Large Orders and Strong-Coupling Limit in Functional Renormalization
Mikhail N. Semeikin, Kay Joerg Wiese
TL;DR
This work addresses the large-order behavior and strong-coupling limit of the functional renormalization group in a zero-dimensional setting, establishing Borel-summability for a broad class of microscopic couplings and deriving explicit contour-integral representations for the Borel transform and its inverse. It shows that in the strong-coupling limit the FRG flow converges to a universal fixed point independent of fine microscopic details, yielding closed-form expressions for the limiting disorder correlator and a universal function for ${\cal Z}_{\rm FRG}^{\infty}(w)$. By connecting this zero-dimensional FRG formulation to SUSY/replica field theory, the paper demonstrates consistency with field-theoretic descriptions of disordered elastic systems and aligns with known 1-loop results, while providing a nonperturbative framework for understanding universality and strong-coupling behavior.

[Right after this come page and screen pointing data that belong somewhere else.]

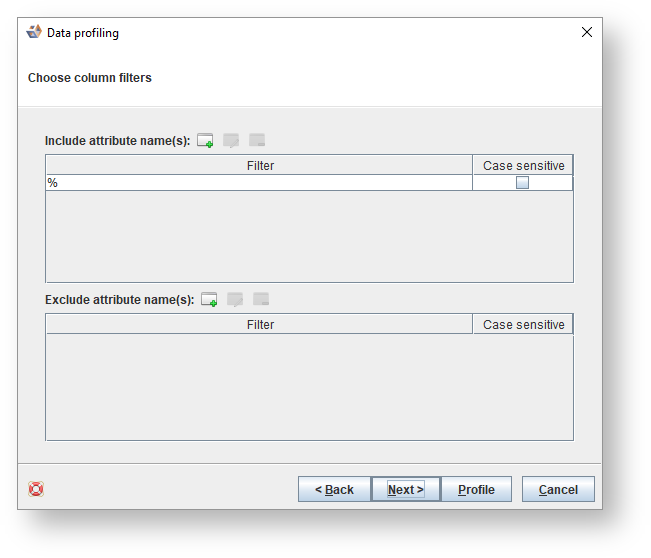Close the Data profiling dialog
Screen dimensions: 651x558
coord(587,32)
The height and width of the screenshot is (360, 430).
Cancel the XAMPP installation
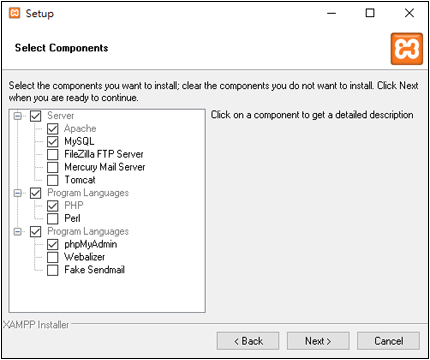(388, 341)
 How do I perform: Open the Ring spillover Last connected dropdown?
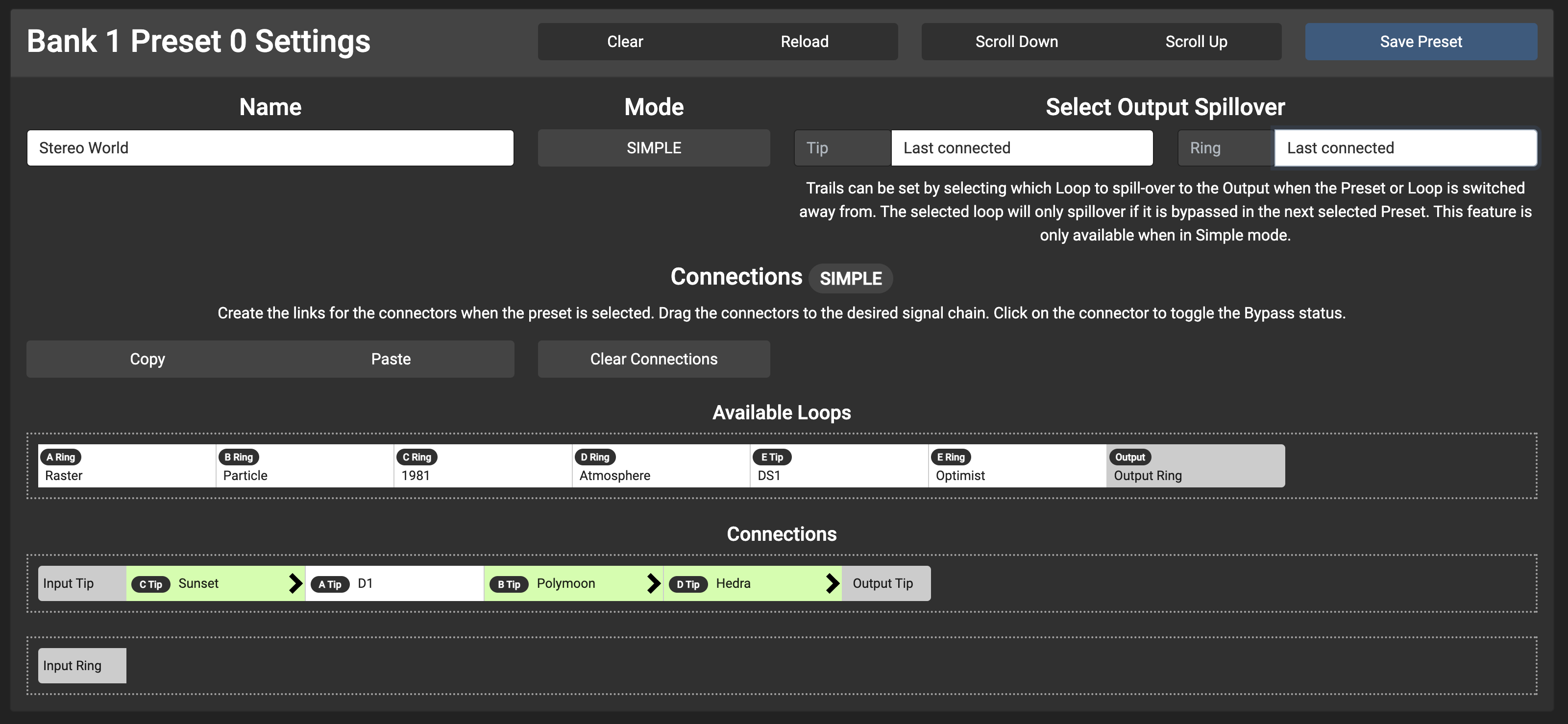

The findings have implications for depinning physics and molecular biophysics (e.g., DNA/RNA peeling), and offer a solid pathway to study the $\epsilon$-expansion in FRG across dimensions.
Abstract
We study the large-order behavior of the functional renormalization group (FRG). For a model in dimension zero, we establish Borel-summability for a large class of microscopic couplings. Writing the derivatives of FRG as contour integrals, we express the Borel-transform as well as the original series as integrals. Taking the strong-coupling limit in this representation, we show that all short-ranged microscopic disorders flow to the same universal fixed point. Our results are relevant for FRG in disordered elastic systems.